Extracted information:
»»
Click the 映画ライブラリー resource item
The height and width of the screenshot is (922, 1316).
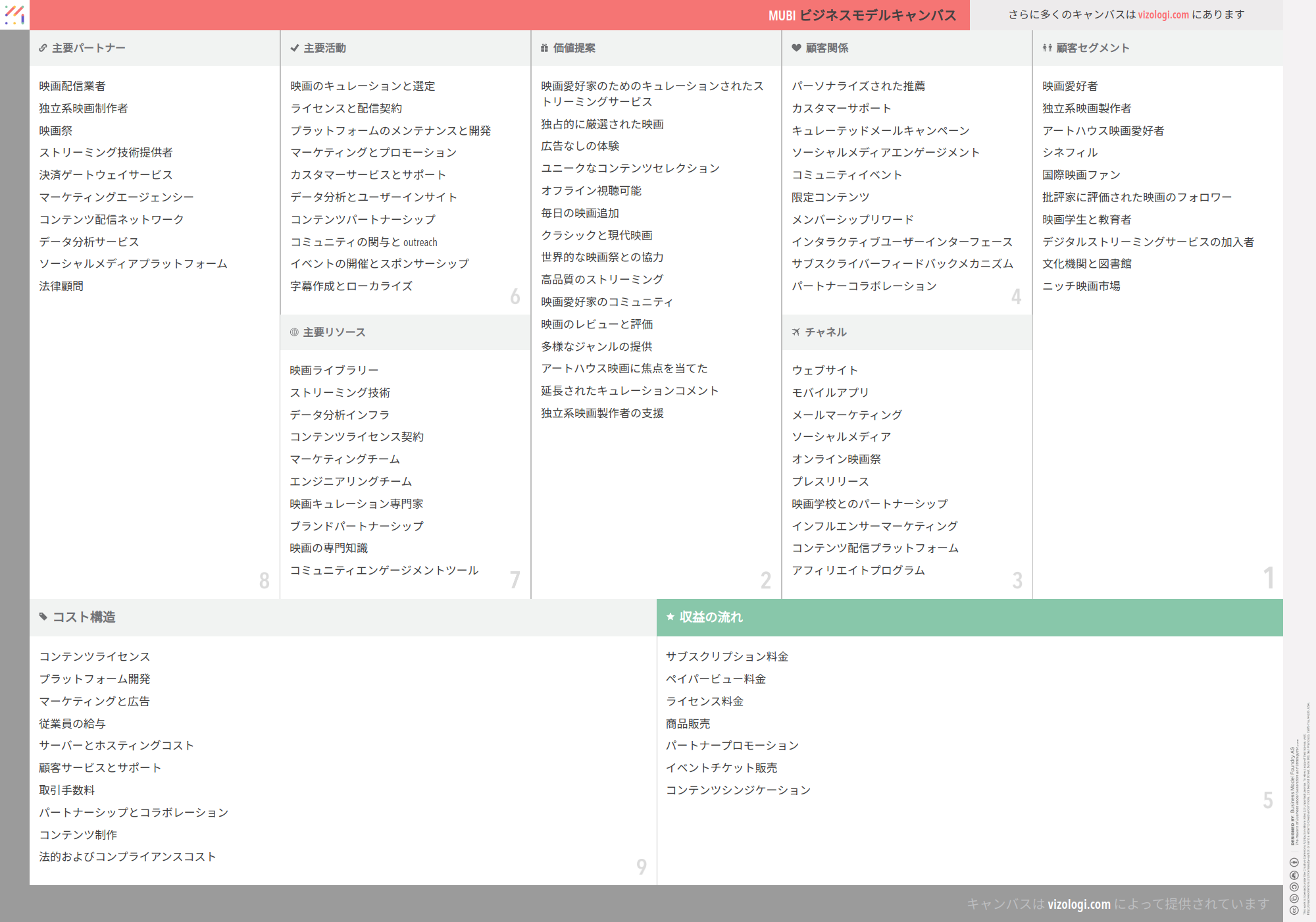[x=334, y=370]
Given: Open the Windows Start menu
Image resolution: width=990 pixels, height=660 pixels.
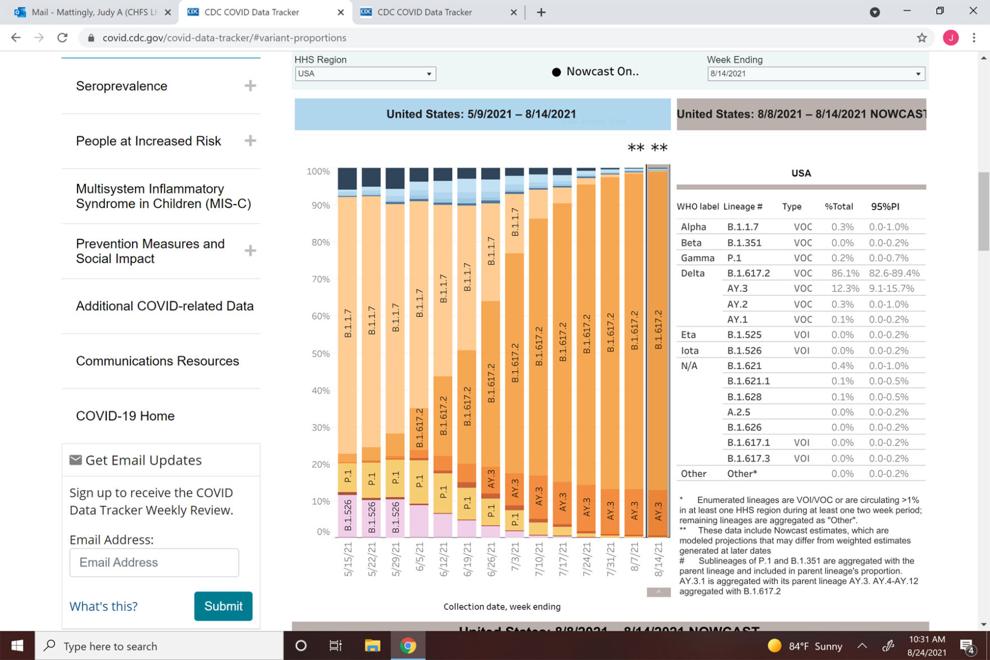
««
What to do: Reproduce each of the rows above word for word, leaving out the pictures.

Solution for this task:
Click the 映画ライブラリー resource item
The height and width of the screenshot is (922, 1316).
[x=334, y=370]
Given: Open the Windows Start menu
Image resolution: width=990 pixels, height=660 pixels.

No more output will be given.